Interested in running your own commercial on national TV for as little as $100? Slate ad critic Seth Stevenson shows you how.
Here’s a brilliant video about the the future of publishing.
Self-published or eBook writers might want to explore this new way to market print books without a middleman.
Enchanced editions of eBooks are good for the consumer and the publisher–but what will the authors get?
A proliferation of enhanced editions poses bigger questions about the market for e-books with extra material. As with DVDs, the idea behind enhanced e-books seems to be that some consumers will prefer the bare-bones edition.
And literary agents on both sides of the Atlantic are gnashing their teeth over the prospect of enhanced e-book editions being a separate right from standard e-books. If standard and enhanced e-books are classified separately, the battle will begin again over whether authors can hang onto those rights — and whether publishers even have the rights to the enhanced editions at all.
There have been a flurry of articles after Daisy Goodwin, an Orange Prize judge, admitted she ‘felt like a social worker’ reading a slew of misery-fuelled novels. Jojo Moyes on the Telegraph suspects female writers are derided if they give their fiction a happy ending.
“Goodwin’s comments suggest women writers really can’t win. We’re damned for writing fluffy, upbeat chick-lit about shoes and cake, damned if we write about domestic abuse within a geo-political conflict.

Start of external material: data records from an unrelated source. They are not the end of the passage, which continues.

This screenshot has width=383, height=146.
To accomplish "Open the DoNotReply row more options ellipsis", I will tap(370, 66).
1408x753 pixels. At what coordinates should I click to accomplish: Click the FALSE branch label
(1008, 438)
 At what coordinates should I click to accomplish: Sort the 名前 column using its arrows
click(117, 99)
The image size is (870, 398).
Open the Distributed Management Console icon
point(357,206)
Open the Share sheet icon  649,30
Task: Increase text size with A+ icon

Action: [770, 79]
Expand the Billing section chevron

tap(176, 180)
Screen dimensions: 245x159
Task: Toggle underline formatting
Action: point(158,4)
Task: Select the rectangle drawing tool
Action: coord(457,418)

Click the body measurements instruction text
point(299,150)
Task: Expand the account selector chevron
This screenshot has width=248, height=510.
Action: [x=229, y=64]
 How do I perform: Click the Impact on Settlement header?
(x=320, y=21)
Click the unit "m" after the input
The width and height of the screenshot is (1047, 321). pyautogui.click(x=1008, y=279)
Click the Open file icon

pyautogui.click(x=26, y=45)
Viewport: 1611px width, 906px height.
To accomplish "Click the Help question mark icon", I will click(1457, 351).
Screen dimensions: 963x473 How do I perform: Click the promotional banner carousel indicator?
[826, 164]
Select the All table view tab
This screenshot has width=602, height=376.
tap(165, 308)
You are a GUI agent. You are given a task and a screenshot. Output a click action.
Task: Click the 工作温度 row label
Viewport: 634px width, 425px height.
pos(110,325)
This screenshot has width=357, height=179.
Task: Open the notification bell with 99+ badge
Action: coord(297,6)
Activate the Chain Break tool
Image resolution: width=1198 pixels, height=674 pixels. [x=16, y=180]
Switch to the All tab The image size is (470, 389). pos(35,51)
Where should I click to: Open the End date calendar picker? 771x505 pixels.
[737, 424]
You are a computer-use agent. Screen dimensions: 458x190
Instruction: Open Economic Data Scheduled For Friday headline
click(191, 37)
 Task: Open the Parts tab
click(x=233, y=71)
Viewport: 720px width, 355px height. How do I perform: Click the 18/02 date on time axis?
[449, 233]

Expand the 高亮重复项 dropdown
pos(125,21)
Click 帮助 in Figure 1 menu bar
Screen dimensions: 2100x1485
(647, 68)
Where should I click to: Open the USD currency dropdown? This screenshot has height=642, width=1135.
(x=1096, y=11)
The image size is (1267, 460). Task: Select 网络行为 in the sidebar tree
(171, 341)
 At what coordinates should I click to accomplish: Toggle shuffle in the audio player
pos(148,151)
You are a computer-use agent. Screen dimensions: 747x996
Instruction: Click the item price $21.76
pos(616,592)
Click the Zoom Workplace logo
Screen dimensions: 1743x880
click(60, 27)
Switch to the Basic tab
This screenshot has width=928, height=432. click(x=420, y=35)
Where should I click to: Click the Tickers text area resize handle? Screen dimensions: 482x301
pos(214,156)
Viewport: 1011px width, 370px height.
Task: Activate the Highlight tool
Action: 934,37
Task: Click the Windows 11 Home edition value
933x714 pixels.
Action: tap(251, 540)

The biggest problem facing “women’s fiction” (a term that is patronising in itself) is that critics still don’t take it seriously. It is under-represented in the review sections of newspapers, and rarely discussed on the radio, the Orange Prize being an honourable exception.
I think Goodwin’s entrants have simply realised the truth: that there are no literary credentials to be gained from writing upbeat prose. Current wisdom suggests you cannot be taken seriously if you include a happy ending, wit – or even in some notable cases – a plot.”
Another article by Joan Smith says that One woman’s misery is another bookseller’s joy. Smith calls them “MisLlit,” for Misery Lit.
“These books have been so successful that they now have their own section in my local branch of Waterstone’s, divided off from biography and filed under the fabulously inclusive rubric ‘troubled lives’. I mean, which of us doesn’t have a troubled life?”
The subject was also tackled on by Sarah Cheverton on Women’s Views on News:
“I can’t help but think female novelists are damned if they do write sombre fiction on the grounds – outlined in today’s article – that women feel they have to write without humour or a light touch in order to be taken seriously. And on the flip side, women are damned if they don’t conform to this model when they are often criticised for, and marketed as ‘light’ fiction or, even worse labelled (by which I mean dismissed) with the vomit-inducing tag of ‘Chick-lit’. “
J.A. Konrath is becoming a staple on the Industry News posts. He says there is money to be made out of out-of-print old books.
“Ebooks are not only here to stay, they’re only going to grow in popularity. And an ebook is forever. Your $50 a month now may be $10,000 a year in 2016. You have to an opportunity to make money for eternity on these rights, and eternity is a long time.
But the opportunity won’t last forever. Because someone is going to get wise, look at your backlist, and see dollar signs. They’re going bribe you to get a piece of eternity, for doing nothing more than providing a cover and an uploading service.
I urge all writers to look at their backlist, and figure out how they can turn those dead tree books into ebooks. This should become a required skill for writers, like understanding narrative structure, or how to write a query letter.”